The American Society of Clinical Oncology hepatitis B virus (HBV) screening and management provisional clinical opinion (ASCO [Hwang 2020]) recommends HBV screening with hepatitis B surface antigen, hepatitis B core antibody, total Ig or IgG, and antibody to hepatitis B surface antigen prior to beginning (or at the beginning of) systemic anticancer therapy; do not delay treatment for screening/results. Detection of chronic or past HBV infection requires a risk assessment to determine antiviral prophylaxis requirements, monitoring, and follow-up.
Intravitreal administration: Monitor BP, heart rate, respiratory rate, and oxygen saturation prior to, during, and after the procedure; monitor for signs and symptoms of infection or ocular inflammation; consider short- and long-term monitoring for sequelae of systemic absorption when used in neonates (Sato 2012)
Bevacizumab is a recombinant, humanized monoclonal antibody which binds to, and neutralizes, vascular endothelial growth factor (VEGF), preventing its association with endothelial receptors, Flt-1 and KDR. VEGF binding initiates angiogenesis (endothelial proliferation and the formation of new blood vessels).
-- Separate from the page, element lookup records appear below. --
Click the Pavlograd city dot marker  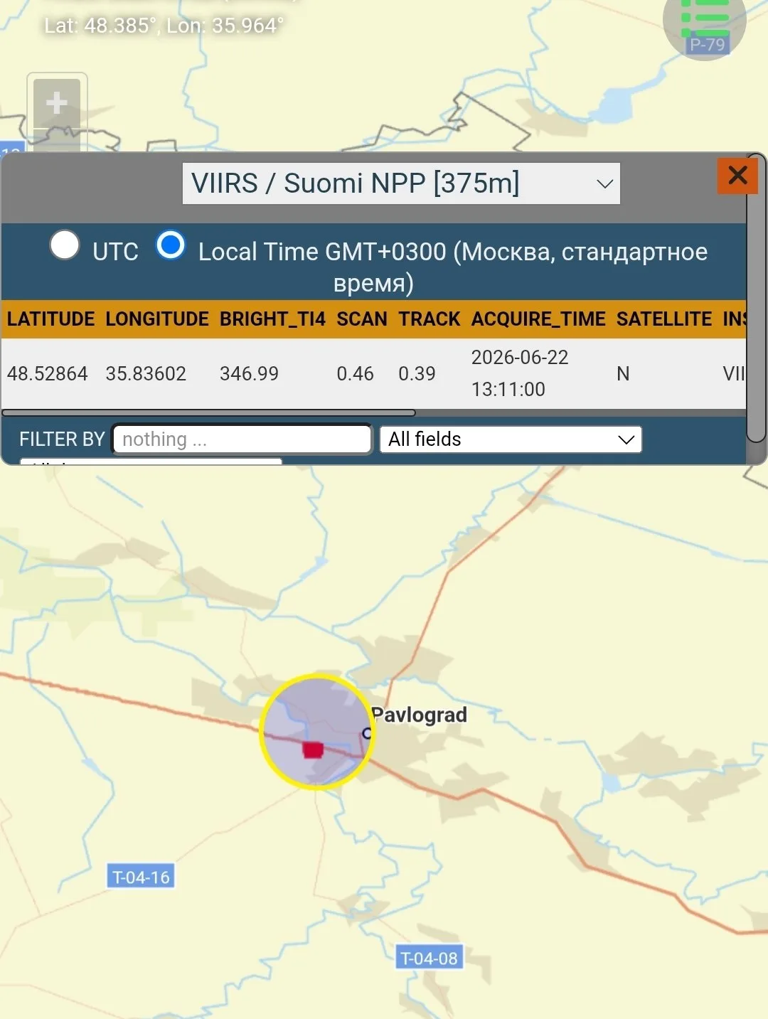[x=367, y=733]
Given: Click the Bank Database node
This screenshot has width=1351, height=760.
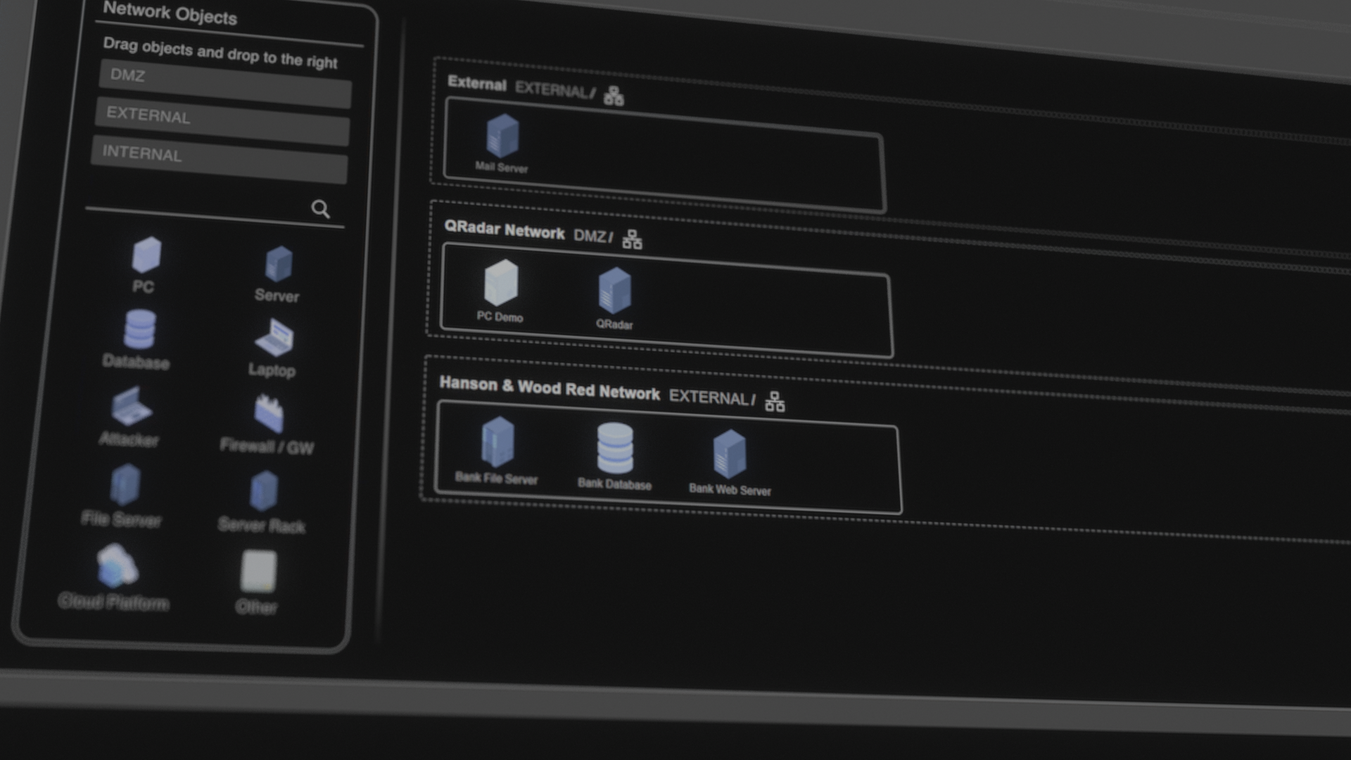Looking at the screenshot, I should [615, 448].
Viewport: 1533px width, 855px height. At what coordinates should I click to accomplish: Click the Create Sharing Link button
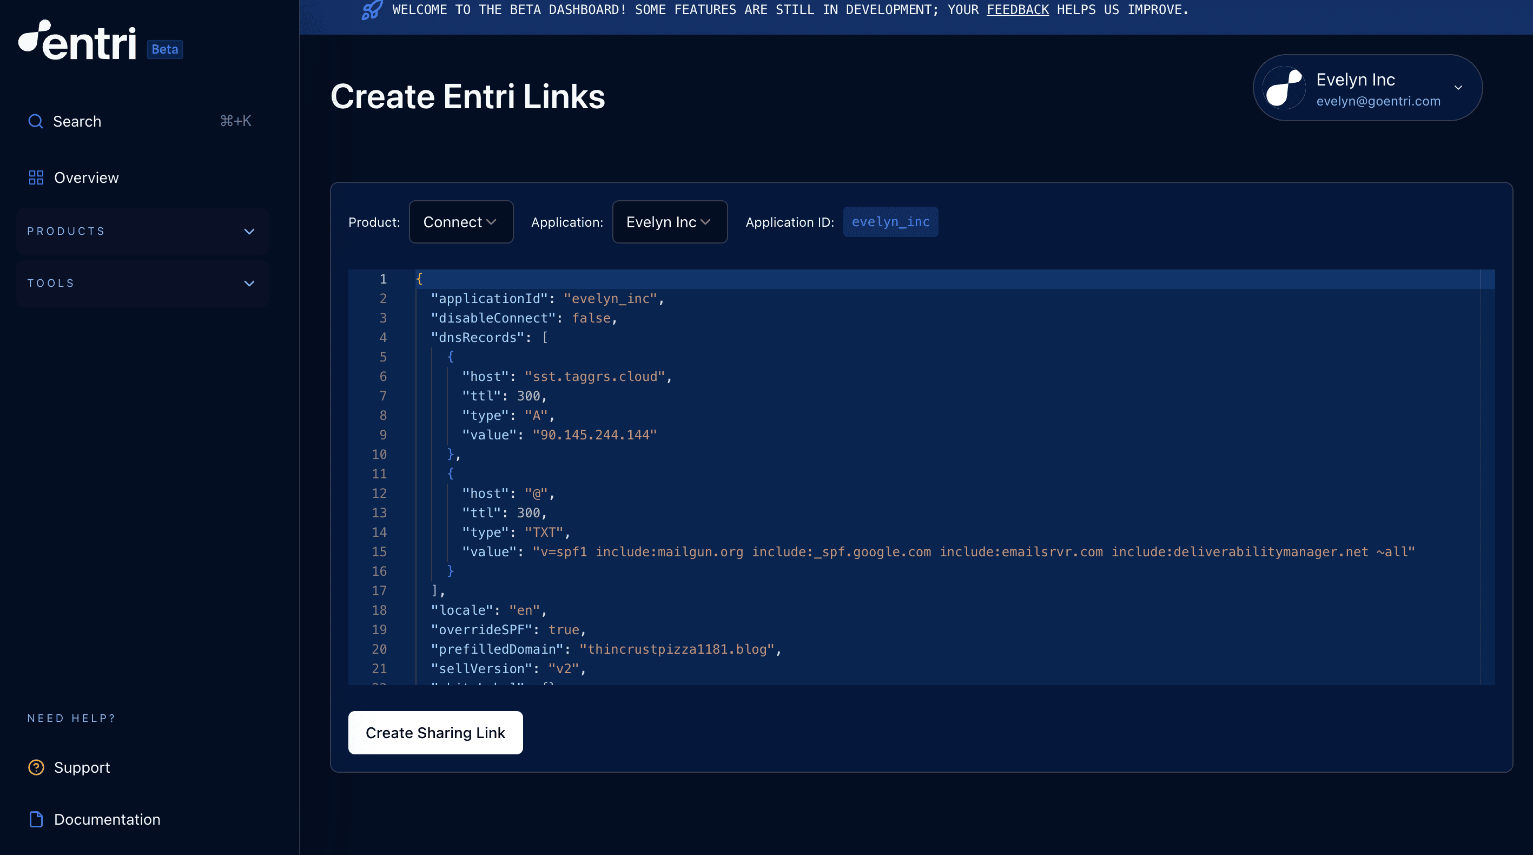pyautogui.click(x=435, y=732)
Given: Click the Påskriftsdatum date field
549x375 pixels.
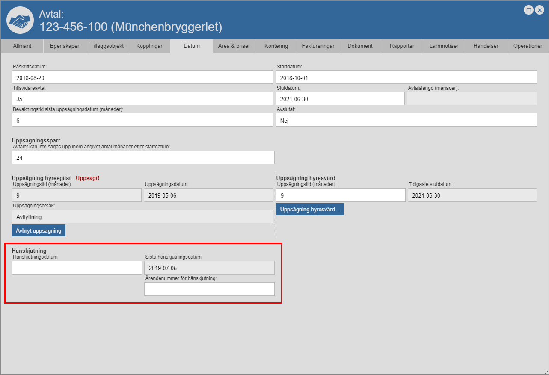Looking at the screenshot, I should [142, 77].
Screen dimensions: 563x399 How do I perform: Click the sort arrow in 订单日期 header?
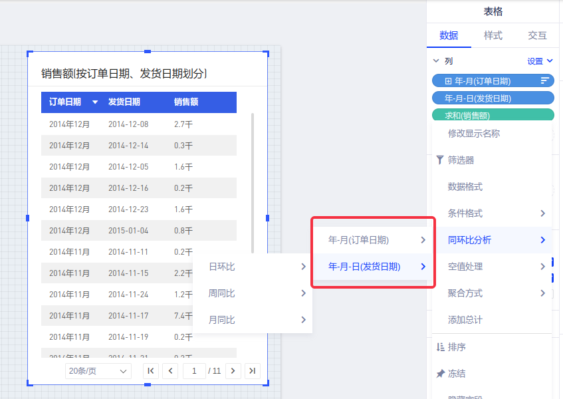[95, 102]
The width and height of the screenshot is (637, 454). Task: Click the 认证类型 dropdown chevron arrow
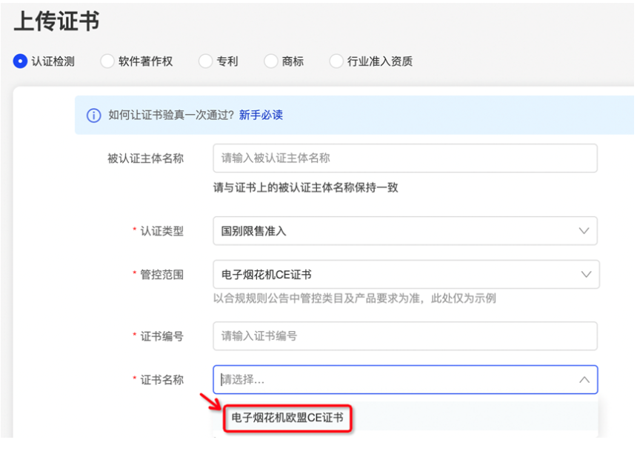coord(584,231)
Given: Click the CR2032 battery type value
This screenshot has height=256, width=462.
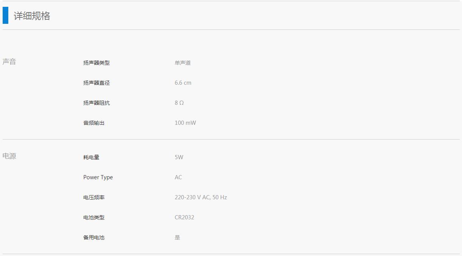Looking at the screenshot, I should pos(185,217).
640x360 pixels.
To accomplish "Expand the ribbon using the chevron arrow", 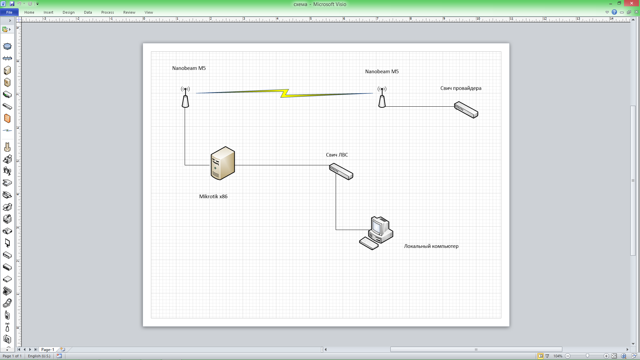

The inhibition of microvascular growth is believed to retard the growth of all tissues (including metastatic tissue).
Distribution: CV% central volume: 2.9 (22%) L
Half-life elimination:
IV:
Pediatric patients (age: 1 to 21 years): Median: 11.8 days (range: 4.4 to 14.6 days) (Glade Bender 2008)
Adults: ~20 days (range: 11 to 50 days)
Intravitreal: ~5 to 10 days (Bakri 2007; Krohne 2008)
Excretion: Clearance (mean): Adults: 0.23 L/day
Sex: Males had a higher clearance and larger volume of distribution in the central compartment when compared with females (clearance: 0.26 L/day vs 0.21 L/day; distribution: 3.2 L vs 2.7 L).
Tumor burden: Patients with a higher tumor burden had a higher clearance of bevacizumab compared with patients who had a tumor burden below the median (0.25 L/day vs 0.2 L/day).